Helfers and Scott think this mental and emotional toll of the profession might be affecting the recent national decline in recruitment in police stations. In a survey published in June 2021 by the Police Executive Research Forum, 195 agencies had an overall decline of 5% in hiring rate from 2019 to 2020. However, 18% more resignations and 45% more retirements from the previous year show that officers no longer want this job, like O’Keefe’s father, who retired this past May after serving 25 years. “He was just, you know, worn out,” O’Keefe says about her dad. “It’s a really tough job. It takes a lot off your body and your mental health. I think he kind of just reached a point of exhaustion, especially with the way people perceive police officers, especially in this day and age. He definitely was just ready to get outta there.”
Fraitzl clearly remembers his father’s retirement party in 2015. Hundreds of people, who Fraitzl recognized from trips to the station as a kid, came to congratulate and celebrate. “It was odd to see a lot of them out of uniform, like in a relaxed social setting,” he chuckled. He watched his dad bounce around and talk to everyone for hours. Fraitzl felt the room’s mixed emotions. Some congratulated his dad on making it “out of the ringer,” while others expressed their sadness watching him leave.

Unlike O’Keefe, who is studying marketing at school, his father’s career inspired Fraitzl to study national security intelligence for a career in the public sector after graduation next May. Although a few others want to wear the badge, like Martin, a lot of these children want careers with the same mission of helping and interacting with the community as police officers without being one. Bray wants to be an occupational therapist, specifically for kids with disabilities, and Smith works as an account manager in a marketing firm.

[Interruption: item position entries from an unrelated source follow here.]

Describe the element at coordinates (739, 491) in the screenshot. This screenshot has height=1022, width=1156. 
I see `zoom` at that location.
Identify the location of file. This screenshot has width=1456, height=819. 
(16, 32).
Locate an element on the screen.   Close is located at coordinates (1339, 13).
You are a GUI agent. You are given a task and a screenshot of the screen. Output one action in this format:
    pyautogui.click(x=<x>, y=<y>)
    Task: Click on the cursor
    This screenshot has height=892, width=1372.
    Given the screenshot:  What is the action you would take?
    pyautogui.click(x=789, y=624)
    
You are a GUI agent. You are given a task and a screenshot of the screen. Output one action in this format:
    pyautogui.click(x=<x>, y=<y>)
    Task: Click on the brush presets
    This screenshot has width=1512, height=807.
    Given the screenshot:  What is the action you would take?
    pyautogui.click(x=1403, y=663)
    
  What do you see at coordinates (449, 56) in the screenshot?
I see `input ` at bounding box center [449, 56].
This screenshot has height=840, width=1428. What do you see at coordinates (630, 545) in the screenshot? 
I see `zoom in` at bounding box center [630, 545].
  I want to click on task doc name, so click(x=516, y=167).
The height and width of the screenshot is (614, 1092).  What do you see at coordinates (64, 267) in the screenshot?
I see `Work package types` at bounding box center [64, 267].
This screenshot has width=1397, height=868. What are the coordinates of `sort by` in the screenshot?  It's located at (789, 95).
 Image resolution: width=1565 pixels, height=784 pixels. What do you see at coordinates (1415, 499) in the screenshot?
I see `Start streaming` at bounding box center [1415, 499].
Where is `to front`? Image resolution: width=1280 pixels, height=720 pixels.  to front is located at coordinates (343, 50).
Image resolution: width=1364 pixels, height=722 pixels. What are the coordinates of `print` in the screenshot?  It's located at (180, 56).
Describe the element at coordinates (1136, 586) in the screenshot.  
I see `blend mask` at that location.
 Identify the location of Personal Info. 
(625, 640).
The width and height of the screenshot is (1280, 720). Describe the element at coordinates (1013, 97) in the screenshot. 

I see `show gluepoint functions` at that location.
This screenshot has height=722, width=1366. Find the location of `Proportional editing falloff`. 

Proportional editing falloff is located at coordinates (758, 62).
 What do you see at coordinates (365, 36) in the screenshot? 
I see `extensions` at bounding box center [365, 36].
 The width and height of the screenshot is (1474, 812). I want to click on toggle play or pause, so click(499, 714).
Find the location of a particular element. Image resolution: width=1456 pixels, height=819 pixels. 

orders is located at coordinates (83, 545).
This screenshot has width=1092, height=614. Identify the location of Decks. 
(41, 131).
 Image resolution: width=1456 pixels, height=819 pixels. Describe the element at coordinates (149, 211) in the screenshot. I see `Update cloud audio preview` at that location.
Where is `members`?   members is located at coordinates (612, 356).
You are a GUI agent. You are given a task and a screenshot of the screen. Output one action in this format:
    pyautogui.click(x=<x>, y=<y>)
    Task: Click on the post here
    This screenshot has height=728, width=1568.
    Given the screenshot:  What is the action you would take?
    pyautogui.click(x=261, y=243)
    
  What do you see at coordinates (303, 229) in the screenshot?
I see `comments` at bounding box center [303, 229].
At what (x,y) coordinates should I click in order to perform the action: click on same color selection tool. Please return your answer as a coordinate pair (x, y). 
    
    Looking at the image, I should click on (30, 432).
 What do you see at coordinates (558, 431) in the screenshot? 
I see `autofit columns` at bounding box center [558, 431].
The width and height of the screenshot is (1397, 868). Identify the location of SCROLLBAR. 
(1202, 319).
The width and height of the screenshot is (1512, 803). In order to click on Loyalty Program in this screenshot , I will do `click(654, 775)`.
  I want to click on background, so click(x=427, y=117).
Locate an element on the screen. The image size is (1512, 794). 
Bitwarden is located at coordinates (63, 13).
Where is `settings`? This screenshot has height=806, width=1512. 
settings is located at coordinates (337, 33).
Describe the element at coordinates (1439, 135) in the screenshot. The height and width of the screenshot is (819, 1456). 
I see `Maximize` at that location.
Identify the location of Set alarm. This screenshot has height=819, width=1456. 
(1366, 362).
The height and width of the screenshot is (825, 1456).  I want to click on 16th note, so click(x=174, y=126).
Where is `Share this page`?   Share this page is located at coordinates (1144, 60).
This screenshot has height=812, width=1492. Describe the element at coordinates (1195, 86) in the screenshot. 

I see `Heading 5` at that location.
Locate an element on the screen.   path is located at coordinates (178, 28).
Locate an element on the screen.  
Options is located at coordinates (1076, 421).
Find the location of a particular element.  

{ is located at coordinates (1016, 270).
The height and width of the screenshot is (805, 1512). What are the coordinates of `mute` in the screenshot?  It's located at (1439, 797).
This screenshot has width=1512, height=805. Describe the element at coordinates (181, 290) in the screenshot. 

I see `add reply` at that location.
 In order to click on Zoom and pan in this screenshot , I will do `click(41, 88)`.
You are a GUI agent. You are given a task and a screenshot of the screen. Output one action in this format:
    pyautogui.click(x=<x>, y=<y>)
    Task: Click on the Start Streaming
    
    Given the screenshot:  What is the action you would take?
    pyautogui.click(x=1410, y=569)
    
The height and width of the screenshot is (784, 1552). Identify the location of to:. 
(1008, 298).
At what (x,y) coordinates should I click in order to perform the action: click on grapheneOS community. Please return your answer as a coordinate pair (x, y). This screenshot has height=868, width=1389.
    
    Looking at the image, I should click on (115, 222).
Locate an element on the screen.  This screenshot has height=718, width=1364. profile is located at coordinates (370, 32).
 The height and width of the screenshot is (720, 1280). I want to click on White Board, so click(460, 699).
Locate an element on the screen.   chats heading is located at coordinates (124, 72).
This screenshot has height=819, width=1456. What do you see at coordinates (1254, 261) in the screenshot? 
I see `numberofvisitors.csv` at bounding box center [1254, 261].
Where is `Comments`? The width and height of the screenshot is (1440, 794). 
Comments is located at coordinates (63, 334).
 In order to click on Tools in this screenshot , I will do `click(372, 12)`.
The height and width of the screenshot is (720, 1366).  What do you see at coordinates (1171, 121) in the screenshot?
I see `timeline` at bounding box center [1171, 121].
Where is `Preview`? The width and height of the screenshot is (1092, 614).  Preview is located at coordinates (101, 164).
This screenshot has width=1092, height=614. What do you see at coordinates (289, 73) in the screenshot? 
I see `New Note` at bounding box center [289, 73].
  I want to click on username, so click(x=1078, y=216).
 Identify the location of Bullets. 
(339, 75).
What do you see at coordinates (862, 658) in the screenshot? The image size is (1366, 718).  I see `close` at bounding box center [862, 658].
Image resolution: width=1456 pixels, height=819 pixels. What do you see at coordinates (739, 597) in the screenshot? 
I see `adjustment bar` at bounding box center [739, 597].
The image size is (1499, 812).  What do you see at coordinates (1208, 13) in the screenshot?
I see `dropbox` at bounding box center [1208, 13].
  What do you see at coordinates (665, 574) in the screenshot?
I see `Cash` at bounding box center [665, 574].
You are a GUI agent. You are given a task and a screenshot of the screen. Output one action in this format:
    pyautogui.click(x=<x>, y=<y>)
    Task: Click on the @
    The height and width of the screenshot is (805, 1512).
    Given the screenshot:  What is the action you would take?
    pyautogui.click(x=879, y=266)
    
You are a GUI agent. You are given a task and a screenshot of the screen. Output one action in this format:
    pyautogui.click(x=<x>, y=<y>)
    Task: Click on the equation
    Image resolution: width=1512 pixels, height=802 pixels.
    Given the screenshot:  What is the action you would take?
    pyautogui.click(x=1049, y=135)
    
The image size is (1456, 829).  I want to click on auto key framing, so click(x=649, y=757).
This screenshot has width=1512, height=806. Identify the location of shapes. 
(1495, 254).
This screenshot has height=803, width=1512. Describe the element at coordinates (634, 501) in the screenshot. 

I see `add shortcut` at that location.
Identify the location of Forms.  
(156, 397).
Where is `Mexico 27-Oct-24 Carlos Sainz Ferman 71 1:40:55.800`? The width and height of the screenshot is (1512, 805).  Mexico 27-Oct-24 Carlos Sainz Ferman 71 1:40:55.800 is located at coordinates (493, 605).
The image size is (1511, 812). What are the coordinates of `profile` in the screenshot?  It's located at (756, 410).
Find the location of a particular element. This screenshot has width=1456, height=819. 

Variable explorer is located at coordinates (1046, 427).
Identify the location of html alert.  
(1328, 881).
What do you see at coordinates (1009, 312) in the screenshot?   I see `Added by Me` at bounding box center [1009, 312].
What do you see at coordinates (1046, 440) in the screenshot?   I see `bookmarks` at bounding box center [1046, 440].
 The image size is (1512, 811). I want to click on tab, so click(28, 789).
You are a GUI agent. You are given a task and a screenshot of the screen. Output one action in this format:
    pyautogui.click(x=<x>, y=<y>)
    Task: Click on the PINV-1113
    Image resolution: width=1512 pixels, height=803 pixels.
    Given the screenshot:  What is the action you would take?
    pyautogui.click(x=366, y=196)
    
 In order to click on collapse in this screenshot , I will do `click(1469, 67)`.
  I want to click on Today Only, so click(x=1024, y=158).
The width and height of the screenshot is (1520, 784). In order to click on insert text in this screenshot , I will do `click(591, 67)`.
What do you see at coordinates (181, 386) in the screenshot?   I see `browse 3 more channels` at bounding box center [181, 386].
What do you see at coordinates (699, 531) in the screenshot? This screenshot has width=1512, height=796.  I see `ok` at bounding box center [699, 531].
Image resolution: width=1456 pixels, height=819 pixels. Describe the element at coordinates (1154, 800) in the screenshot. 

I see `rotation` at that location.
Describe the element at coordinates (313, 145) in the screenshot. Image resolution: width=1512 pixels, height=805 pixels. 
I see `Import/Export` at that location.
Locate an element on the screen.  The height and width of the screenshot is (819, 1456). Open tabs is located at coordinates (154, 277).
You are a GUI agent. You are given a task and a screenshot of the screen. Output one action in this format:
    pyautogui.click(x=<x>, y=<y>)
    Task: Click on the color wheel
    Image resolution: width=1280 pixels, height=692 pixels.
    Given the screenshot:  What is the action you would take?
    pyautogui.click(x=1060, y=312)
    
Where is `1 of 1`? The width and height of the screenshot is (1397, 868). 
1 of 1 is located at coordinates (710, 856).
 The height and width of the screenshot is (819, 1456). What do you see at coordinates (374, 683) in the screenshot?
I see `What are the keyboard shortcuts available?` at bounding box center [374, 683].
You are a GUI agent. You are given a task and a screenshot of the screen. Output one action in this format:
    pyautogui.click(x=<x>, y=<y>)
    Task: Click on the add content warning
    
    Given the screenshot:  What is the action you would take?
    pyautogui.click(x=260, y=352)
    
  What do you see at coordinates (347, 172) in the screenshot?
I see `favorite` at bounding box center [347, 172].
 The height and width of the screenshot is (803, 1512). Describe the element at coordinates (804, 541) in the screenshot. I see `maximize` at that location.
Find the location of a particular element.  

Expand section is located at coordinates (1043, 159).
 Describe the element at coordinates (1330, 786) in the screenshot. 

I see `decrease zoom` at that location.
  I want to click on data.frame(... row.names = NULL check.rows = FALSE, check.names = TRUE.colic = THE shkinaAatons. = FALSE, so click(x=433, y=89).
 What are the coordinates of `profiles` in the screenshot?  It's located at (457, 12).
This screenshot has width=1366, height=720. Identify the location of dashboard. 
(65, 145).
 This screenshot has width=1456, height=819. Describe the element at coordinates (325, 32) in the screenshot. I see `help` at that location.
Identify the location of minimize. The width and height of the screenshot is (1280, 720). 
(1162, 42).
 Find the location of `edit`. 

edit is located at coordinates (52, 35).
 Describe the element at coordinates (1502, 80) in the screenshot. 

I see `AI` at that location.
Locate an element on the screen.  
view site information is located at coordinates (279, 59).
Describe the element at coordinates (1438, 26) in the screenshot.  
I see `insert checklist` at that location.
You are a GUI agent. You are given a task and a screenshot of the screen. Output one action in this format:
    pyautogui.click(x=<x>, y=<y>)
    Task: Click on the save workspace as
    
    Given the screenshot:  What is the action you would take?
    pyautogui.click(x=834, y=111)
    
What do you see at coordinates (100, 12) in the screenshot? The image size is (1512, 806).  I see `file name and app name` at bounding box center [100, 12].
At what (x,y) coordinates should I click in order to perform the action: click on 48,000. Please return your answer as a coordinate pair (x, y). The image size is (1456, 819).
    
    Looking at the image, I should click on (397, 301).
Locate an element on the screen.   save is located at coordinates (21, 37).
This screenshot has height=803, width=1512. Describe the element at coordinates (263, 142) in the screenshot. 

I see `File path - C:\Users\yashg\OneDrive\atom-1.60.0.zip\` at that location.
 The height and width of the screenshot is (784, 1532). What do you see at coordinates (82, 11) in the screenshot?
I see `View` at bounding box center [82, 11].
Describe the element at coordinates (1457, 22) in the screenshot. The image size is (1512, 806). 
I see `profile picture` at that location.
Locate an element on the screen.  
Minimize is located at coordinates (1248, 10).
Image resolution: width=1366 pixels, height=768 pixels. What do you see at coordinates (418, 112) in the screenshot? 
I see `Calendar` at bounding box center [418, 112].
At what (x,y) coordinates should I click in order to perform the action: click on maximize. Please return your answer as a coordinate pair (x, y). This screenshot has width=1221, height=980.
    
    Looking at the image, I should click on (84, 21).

While being an officer never captured Smith’s imagination, he believes that children of officers maybe have another purpose. “Imagine if you had children like us, right, these sons and daughters of police officers kind of bringing people together and being like, ‘Look, this is what I’ve experienced, this is what I’m seeing,” he says, illuminated by the room’s lighting on a cold Tuesday night. Behind the halo of his curly hair, a sign on the wall reads “Nashua Police.” He pauses and then continues with what these sons and daughters might help the public understand. “It’s not as clear cut in black and white as what you’re saying and what you’re believing.”